Below are the records. Retype exactly the lines between the lines holding "This screenshot has height=1080, width=1920. Task: Open" and "The height and width of the screenshot is (1080, 1920).", inclusive.

Source data
+===+

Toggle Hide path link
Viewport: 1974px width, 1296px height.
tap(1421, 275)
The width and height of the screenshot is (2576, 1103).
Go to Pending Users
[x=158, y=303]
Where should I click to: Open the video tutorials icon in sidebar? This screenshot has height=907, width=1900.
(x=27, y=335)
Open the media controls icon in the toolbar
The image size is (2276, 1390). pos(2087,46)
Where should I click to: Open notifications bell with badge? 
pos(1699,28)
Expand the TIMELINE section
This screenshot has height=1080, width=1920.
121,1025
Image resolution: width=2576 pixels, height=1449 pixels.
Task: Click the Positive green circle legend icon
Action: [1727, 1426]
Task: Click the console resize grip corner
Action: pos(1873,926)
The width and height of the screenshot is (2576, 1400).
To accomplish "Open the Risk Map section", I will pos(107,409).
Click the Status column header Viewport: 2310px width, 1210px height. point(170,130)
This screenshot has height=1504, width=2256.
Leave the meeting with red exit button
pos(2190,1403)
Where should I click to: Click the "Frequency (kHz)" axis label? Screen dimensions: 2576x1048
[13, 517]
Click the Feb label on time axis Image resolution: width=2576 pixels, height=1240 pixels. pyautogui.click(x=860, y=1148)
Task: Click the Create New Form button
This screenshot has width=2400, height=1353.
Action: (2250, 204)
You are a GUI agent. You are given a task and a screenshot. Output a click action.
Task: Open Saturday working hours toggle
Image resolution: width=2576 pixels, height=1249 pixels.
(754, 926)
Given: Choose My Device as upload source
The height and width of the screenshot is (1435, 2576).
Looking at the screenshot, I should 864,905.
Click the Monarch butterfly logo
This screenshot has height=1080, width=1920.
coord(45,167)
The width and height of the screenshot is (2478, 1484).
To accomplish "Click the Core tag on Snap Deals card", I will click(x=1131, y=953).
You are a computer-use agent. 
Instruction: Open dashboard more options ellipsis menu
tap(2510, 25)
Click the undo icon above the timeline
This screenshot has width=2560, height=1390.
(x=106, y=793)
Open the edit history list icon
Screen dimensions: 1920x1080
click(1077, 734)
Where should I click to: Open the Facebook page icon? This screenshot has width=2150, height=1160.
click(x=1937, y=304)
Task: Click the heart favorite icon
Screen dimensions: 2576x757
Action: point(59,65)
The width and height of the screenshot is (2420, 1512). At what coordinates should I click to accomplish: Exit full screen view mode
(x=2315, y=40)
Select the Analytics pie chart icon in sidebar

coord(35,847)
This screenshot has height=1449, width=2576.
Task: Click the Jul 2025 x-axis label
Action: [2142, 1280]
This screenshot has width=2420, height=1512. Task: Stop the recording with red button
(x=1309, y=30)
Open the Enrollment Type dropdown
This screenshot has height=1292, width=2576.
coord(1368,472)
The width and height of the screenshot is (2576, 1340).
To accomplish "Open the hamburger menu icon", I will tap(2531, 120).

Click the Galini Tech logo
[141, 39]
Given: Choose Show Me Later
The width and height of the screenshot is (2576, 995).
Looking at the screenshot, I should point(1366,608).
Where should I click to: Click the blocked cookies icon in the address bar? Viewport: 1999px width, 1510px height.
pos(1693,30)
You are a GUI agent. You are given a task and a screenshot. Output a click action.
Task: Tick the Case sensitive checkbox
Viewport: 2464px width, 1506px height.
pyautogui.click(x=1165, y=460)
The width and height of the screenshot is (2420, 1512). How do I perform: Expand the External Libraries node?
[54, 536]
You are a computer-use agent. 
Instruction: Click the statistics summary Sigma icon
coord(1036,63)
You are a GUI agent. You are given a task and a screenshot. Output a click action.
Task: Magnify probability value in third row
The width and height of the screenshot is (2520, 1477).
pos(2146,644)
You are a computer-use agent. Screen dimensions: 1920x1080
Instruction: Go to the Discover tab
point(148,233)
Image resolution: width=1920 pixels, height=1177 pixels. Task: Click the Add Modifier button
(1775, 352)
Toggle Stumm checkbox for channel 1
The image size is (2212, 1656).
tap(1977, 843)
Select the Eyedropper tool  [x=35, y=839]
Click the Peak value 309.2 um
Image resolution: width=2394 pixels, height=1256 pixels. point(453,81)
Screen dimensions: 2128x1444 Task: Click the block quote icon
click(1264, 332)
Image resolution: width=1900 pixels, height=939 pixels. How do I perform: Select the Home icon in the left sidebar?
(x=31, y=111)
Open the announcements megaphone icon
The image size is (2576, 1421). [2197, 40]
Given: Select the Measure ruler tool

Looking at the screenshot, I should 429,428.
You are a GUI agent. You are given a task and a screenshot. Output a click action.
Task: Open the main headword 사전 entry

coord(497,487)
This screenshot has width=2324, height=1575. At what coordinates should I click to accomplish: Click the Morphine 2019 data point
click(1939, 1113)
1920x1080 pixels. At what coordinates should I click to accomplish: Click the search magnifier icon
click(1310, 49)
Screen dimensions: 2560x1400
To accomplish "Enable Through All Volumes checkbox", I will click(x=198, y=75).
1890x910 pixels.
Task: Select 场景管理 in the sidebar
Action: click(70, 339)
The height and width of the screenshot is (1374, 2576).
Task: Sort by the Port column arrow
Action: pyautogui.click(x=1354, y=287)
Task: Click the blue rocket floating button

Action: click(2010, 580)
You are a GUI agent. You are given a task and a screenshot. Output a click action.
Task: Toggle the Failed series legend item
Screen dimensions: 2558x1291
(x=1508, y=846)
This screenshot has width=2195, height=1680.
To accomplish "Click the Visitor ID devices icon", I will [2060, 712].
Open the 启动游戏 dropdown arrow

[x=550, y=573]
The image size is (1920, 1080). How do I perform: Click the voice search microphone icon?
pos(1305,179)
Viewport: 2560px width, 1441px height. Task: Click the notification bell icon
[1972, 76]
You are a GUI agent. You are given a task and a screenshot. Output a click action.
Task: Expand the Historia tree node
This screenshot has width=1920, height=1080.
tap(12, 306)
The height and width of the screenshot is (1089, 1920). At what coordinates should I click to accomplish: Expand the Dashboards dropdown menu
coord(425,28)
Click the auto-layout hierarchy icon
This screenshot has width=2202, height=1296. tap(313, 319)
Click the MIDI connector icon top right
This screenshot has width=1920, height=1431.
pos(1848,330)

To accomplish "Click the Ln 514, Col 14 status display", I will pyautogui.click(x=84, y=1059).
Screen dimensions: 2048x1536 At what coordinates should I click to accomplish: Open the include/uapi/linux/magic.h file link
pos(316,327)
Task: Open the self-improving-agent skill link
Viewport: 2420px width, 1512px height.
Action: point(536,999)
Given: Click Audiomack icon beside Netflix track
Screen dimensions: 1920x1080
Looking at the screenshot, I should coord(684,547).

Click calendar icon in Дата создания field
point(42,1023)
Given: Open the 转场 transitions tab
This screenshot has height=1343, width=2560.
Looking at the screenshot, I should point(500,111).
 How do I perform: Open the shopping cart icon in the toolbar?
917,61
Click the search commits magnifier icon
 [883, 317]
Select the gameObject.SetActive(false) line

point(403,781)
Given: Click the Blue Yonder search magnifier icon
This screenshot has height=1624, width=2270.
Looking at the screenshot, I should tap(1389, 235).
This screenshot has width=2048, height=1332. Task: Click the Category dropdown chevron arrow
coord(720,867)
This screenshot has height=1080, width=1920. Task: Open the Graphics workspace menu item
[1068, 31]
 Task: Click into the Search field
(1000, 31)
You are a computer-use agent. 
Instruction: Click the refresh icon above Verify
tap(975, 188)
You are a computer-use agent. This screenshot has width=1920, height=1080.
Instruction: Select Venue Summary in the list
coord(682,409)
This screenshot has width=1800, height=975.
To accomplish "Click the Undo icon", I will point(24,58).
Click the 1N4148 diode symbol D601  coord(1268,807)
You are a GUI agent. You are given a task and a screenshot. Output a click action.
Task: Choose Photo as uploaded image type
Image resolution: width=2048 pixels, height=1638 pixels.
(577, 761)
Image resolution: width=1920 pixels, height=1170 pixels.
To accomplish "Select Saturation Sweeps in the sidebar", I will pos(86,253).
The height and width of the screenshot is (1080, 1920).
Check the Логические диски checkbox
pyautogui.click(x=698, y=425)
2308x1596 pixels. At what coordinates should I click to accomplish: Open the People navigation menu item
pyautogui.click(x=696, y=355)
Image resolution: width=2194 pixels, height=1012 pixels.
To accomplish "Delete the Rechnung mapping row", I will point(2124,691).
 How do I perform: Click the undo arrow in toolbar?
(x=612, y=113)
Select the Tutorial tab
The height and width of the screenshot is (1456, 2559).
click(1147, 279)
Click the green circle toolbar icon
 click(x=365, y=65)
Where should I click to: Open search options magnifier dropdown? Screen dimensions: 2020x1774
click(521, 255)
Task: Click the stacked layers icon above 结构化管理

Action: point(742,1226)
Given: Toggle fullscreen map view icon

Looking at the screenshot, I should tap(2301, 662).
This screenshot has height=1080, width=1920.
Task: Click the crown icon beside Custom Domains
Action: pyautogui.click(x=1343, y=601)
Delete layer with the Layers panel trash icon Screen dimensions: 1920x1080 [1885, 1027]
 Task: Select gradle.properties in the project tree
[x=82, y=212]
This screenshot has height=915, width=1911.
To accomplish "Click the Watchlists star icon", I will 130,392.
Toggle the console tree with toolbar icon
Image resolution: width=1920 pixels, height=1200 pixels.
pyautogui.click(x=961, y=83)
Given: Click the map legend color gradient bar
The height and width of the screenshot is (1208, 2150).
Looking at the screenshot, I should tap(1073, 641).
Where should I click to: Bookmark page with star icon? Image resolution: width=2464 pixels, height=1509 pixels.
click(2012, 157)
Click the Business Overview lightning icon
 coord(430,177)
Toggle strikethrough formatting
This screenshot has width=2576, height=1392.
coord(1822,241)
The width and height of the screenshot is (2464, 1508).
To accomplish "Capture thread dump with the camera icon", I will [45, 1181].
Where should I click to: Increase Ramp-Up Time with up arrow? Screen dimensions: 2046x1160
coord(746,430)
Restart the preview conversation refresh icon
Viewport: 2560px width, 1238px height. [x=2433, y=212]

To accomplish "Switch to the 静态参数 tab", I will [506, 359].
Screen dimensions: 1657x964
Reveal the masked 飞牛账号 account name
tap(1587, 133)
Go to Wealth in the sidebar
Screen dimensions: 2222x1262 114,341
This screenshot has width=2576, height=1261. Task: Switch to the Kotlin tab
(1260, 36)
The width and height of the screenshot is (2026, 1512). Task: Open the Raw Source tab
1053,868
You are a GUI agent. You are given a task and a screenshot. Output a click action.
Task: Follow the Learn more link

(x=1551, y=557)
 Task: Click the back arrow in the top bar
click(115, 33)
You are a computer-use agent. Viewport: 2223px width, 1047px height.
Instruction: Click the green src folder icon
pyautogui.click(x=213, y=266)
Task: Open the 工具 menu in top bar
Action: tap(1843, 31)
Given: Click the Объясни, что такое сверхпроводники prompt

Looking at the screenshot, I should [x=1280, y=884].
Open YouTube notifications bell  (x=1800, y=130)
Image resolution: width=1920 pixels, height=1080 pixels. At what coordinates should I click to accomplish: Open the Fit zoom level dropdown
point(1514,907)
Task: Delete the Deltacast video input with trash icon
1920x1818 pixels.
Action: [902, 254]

+===+

Your solution:
This screenshot has height=1080, width=1920. Task: Open the Graphics workspace menu item
[1068, 31]
 Task: Click into the Search field
(1000, 31)
You are a computer-use agent. 
Instruction: Click the refresh icon above Verify
tap(975, 188)
You are a computer-use agent. This screenshot has width=1920, height=1080.
Instruction: Select Venue Summary in the list
coord(682,409)
This screenshot has width=1800, height=975.
To accomplish "Click the Undo icon", I will point(24,58).
Click the 1N4148 diode symbol D601  coord(1268,807)
You are a GUI agent. You are given a task and a screenshot. Output a click action.
Task: Choose Photo as uploaded image type
Image resolution: width=2048 pixels, height=1638 pixels.
(577, 761)
Image resolution: width=1920 pixels, height=1170 pixels.
To accomplish "Select Saturation Sweeps in the sidebar", I will pos(86,253).
The height and width of the screenshot is (1080, 1920).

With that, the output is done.